Sedat Peker’in 2 Mayıs 2021’de video yayınlarıyla başlattığı süreç çözüldükçe büyüyen bir yumak halinde devam ediyor.
Peker pek çok konuda ipucu veriyor, bu iplerin ucu çekildikçe yeni yumaklar da oluşuyor.
Son 30 yılın tanığı, sanığı, yaşanan olayların “kahramanı” olan Peker’in bu bağlamda iki kimliği var:
1- Bulaştığı, katıldığı, organize ettiği olayların sanığı Sedat Peker.
2- Türkiye’nin siyasal ve toplumsal yapısına yön veren pek çok konunun “bileni”, bildiklerini kanıtlama arşivine sahip Sedat Peker.
Peker’in seçtiği yolda bir yere gelmek kolaydır ama orada kalmak, tutunmak ve durumunu sürdürmek zordur.
Peker ikinci şıkkın içinde dalgalanıyor.
Yine Peker’in seçtiği yolu döşeyen, yolun genişliğine, konforuna ve zahmetlerine yön veren de devleti temsil gücünü elinde bulunduranlardır.
***
Peşrevi noktalayıp güncele gelirsek...
Halen Birleşik Arap Emirlikleri’nde (BAE) bulunan Peker’in bu ülkedeki ifade özgürlüğü Türkiye ile BAE arasındaki ilişkilere bağlı olarak artıp azalıyor.

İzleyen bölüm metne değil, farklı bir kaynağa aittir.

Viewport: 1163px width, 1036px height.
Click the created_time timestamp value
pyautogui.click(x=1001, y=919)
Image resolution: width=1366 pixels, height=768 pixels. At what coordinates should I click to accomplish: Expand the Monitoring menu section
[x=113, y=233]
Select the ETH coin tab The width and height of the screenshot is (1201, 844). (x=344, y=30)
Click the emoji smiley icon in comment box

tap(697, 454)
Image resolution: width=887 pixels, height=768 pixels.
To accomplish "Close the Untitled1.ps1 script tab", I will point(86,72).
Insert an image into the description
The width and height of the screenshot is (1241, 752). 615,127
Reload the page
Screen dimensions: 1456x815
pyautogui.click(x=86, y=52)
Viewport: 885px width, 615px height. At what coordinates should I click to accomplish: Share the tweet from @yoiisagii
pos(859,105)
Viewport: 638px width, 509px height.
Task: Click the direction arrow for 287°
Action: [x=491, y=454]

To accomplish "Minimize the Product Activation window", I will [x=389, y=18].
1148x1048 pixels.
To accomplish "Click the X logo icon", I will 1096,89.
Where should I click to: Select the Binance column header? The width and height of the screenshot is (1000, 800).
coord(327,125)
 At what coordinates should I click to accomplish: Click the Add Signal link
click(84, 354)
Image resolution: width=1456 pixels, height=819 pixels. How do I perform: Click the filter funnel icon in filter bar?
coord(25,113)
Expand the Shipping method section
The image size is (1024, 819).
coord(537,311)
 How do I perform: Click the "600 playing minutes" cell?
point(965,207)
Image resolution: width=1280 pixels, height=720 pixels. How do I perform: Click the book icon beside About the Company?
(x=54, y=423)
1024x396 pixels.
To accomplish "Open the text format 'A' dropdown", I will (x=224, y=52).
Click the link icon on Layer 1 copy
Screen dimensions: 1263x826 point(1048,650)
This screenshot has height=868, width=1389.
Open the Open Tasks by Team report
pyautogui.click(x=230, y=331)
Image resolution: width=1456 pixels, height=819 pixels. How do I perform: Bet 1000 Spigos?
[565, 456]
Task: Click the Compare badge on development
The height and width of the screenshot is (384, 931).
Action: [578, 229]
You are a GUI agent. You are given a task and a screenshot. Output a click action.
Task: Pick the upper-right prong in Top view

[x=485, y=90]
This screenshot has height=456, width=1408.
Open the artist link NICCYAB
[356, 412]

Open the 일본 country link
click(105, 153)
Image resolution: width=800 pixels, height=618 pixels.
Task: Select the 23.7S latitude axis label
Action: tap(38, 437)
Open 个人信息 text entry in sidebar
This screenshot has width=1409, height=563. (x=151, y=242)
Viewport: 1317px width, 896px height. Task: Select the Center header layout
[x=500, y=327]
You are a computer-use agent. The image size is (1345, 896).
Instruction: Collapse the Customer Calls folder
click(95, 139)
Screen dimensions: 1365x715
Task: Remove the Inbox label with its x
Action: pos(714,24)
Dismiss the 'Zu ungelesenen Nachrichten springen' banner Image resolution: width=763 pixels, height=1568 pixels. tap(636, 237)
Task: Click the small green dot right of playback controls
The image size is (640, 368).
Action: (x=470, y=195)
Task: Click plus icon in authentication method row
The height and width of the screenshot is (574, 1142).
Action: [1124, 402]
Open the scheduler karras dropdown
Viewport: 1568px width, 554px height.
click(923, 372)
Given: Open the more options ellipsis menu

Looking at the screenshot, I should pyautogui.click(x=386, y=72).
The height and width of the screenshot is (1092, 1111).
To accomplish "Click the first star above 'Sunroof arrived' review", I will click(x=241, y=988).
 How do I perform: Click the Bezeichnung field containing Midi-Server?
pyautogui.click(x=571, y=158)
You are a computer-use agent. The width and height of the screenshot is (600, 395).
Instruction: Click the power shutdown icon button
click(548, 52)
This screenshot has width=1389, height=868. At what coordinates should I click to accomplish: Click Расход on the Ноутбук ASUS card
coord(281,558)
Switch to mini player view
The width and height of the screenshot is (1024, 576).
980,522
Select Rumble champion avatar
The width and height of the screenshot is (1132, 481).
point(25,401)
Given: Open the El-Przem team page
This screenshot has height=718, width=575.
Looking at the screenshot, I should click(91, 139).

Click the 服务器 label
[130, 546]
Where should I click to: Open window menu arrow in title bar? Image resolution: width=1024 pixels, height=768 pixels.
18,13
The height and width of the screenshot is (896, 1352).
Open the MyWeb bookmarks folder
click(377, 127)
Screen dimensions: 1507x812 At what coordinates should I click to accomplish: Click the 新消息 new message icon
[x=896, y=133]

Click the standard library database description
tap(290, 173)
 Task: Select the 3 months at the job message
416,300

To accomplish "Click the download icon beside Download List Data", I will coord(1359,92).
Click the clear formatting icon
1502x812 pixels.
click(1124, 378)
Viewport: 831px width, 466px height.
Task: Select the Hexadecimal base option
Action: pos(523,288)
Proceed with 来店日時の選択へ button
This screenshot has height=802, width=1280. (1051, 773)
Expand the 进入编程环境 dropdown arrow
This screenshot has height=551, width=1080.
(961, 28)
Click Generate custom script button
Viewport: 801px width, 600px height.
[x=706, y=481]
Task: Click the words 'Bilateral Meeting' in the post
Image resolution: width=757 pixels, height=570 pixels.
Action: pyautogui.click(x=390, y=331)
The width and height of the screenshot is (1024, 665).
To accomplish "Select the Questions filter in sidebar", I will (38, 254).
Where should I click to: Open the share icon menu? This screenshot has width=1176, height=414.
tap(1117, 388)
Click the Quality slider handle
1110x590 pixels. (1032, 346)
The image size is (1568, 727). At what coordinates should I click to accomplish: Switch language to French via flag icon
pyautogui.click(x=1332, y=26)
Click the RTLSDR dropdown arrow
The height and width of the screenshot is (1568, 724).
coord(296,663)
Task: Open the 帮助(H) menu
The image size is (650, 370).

Demokrasilerde olduğu gibi kamuoyuna yönelik bilgilendirmelerde de çareler tükenmez. Bazen aracı kullanarak bazen “kendisine sorulan sorulara yanıt vererek” bu kısıtlamaları delen Peker, son açıklamalarıyla kapsama alanını genişletti. Her dönem tarafsız ve tartışmasız bir şekilde iktidarın yanında yer alan işadamlarını gündemine aldı.
14 aylık süreç dikkate alındığına Peker’in verdiği bilgilerin ana konuları şunlar:
Uluslararası uyuşturucu trafiği... Bu trafiğin içinde yer alan iktidar gücü sahipleri... Faili meşhur cinayetler... Karapara aklama operasyonları... Sermayenin, büyük gayrimenkullerin, iyi gelir getiren işletmelerin yasal olmayan yollardan el değiştirmesi... Büyük ihalelere bürokrasinin attığı imzalar...
Son açıklamalardan anlıyoruz ki “temiz toplum” kampanyaları da kirlenmiş!
Bunu da Sedat Peker külliyatından öğreniyoruz!